Assessing the filtering of putative clonal hematopoiesis (CH) mutations
Several recent studies have suggested that CH mutations present a challenge for proper filtering in highly sensitive NGS-based liquid biopsy assays 26-29. We observed that the use of patient-matched normal WBC DNA in MSK-ACCESS eliminated 7,760 (77%) of variant calls below 10% VAF (Figure 4A-IV). We posited that the majority of these calls represent potential CH mutations. Recent reports 30 have suggested that fragments supporting CH variants have length distributions similar to cfDNA derived from non-cancerous cells and distinct from ctDNA 26,28,31. Indeed, the sequence reads harboring variants with plasma VAF <10% and present in WBCs exhibited fragment lengths indistinguishable from wild-type and germline variants (Figure 4C-IV) (bootstrapped p value = 0.99), adding confidence to the hypothesis that these were properly filtered WBC-derived somatic mutations associated with clonal hematopoiesis. The previously described alterations in Figure 4C-II with a lower frequency of reads in the WBC sample than in the cfDNA sample could also have been interpreted as having a CH origin. Nonetheless, the shorter length distribution for fragments harboring these mutations reaffirmed that these were likely tumor-derived as originally postulated.
Given our ability to recognize CH from WBCs, we have been able to reclassify several variant calls reported as somatic events by commercial vendors. While some of these calls were in commonly mutated CH genes such as DNMT3A, some were in less common genes.

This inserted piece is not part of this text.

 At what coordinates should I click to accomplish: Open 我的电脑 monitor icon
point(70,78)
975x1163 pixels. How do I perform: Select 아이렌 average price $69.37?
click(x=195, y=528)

In one case, a patient with lung adenocarcinoma with an external report of KRAS p.G12S. However, we identified this alteration at equivalent frequencies (0.44% and 0.31%) in the plasma and WBC, suggesting that it most likely represents a CH mutation, underlying the complexities of assigning such alterations to different compartments when considering the clinical presentation of the patient.